====== Selected extract ======
As stated in the “Introduction”, the associations between peripheral (plasma, serum, and platelet) 5-HT levels and antidepressant treatment outcomes have been inconsistent in previous clinical studies. Reportedly, high baseline plasma 5-HT levels were associated with better 4- and 8-week SSRI responses in several studies15,16, indicating that treatment-related changes in plasma 5-HT levels, as well as baseline plasma 5-HT levels, are associated with a better SSRI response. However, in other studies, high baseline platelet 5-HT levels were associated with worse 4- and 6-week SSRI responses17,18. In another study, baseline serum or plasma 5-HT levels exhibited no association with the 4-week SSRI response19. The discrepancies in the results of previous studies do not appear to be due to differences in study design. The treatment response was assessed around 4 to 8 weeks in all studies. Furthermore, all studies included patients with major depressive disorders. Although the types of SSRIs prescribed were different, inconsistent results were also found in two studies with similar study designs in which the predictive effect of pre-treatment plasma 5-HT levels for the 4-week SSRI response was evaluated15,19.
In previous studies in which the predictive effect of baseline 5-HT levels for antidepressant treatment responses was investigated, the interaction between 5-HT levels and other variables was not considered. This may be the reason for the conflicting results regarding the association between baseline peripheral 5-HT levels and future antidepressant treatment responses. The present study results showing that a higher serum 5-HT level predicted a better treatment response only in patients ≥ 60 years of age may provide clues for addressing the current controversy. Synergistic effects between high 5-HT levels and age ≥ 60 years in our cohort are biologically plausible. Decreased central HTR binding activity, especially in HTR1A11,12,28 and HTR2A10,29, measured using positron emission tomography have been reported in patients with depressive disorders. Because HTR1A21,22,23 and HTR2A24,25,26,27 binding capacities are downregulated in older individuals, high 5-HT levels may be predictive of 12-week remission only in subjects ≥ 60 years of age due to decreased 5-HT signaling activity in the elderly.
======
» **Prompt 1**
Can you condense the paragraph of the serotonin discussion that begins "As stated in the “Introduction”" into a short bulleted list of its main points?
» **Prompt 2**
Could you write the next paragraph of the serotonin discussion, starting after its final sentence?
The material after this has no connection to the serotonin discussion.
====== Information shown ======
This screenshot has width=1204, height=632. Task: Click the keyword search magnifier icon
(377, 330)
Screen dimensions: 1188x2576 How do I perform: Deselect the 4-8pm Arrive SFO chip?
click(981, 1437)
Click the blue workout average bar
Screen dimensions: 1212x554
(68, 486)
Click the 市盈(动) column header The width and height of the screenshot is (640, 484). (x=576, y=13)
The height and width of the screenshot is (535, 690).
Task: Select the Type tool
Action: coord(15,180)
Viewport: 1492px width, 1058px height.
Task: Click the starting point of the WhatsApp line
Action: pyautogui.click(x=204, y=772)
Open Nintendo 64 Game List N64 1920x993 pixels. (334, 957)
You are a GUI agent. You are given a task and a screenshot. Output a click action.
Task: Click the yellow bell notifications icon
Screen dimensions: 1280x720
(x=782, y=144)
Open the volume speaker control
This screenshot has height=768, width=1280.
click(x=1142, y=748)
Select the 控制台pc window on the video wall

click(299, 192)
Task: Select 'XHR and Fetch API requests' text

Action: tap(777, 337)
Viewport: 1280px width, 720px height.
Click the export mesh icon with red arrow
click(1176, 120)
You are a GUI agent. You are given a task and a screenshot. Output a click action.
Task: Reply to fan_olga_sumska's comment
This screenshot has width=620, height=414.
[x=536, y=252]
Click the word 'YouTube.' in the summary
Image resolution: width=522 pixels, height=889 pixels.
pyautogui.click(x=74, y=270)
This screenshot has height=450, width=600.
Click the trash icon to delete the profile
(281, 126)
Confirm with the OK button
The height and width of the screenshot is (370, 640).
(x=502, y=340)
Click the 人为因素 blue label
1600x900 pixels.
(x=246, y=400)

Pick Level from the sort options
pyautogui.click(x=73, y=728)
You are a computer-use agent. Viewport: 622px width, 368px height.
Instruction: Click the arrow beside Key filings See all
======
» **Task output 1**
- Earlier clinical studies linking peripheral (plasma, serum, and platelet) 5-HT levels to antidepressant outcomes have been inconsistent.
- Several studies tied high baseline plasma 5-HT to better 4- and 8-week SSRI responses.
- Other studies tied high baseline platelet 5-HT to worse 4- and 6-week SSRI responses.
- One study found no link between baseline serum or plasma 5-HT and the 4-week SSRI response.
- Study design does not seem to explain the discrepancies: all studies assessed response at around 4 to 8 weeks and all included patients with major depressive disorders.
- The SSRIs prescribed differed, but two similarly designed studies of pre-treatment plasma 5-HT and the 4-week response still disagreed.

» **Task output 2**
Unlike in previous studies in which the association between 5-HT levels and antidepressant treatment outcomes in patients who only received SSRIs was analyzed15,16,17,18,19, we included patients who received various types of antidepressants. When 5-HT and age were analyzed as binary variables, a multiplicative interaction effect of high 5-HT level and age ≥ 60 years on the 12-week remission rate was observed in patients who received initial SSRI or non-SSRI treatment. One potential mechanism underlying this observation is the change in tryptophan metabolism due to systemic inflammation, which shifts tryptophan metabolism from the 5-HT pathway to the kynurenine pathway by inducing the activity of indoleamine-2,3-dioxygenase30. Because increased inflammation is associated with a worse antidepressant response regardless of antidepressant type31, low 5-HT levels may be indicative of high inflammatory activity and therefore predict worse antidepressant responses regardless of antidepressant type. Another potential explanation for our result is decreased tryptophan availability. Tryptophan depletion reportedly decreases the mood in remitted major depressive disorder (MDD) patients regardless of the use of antidepressants32. Because a decreased mood can be a predictor of a worse antidepressant response33 and peripheral 5-HT levels are determined in part by tryptophan availability, we hypothesize that a lower 5-HT level may predict a worse antidepressant response by acting as a surrogate of low tryptophan availability regardless of antidepressant type. However, the interaction effect of a high 5-HT level and old age on the 12-week remission rate was not observed when 5-HT and age were analyzed as continuous variables in patients who initially received non-SSRI treatment. Since the interaction effect of 5-HT level and age on the 12-week remission rate in the non-SSRI group differed depending on the analysis method, future prospective studies with a greater number of patients are required to further explore this issue.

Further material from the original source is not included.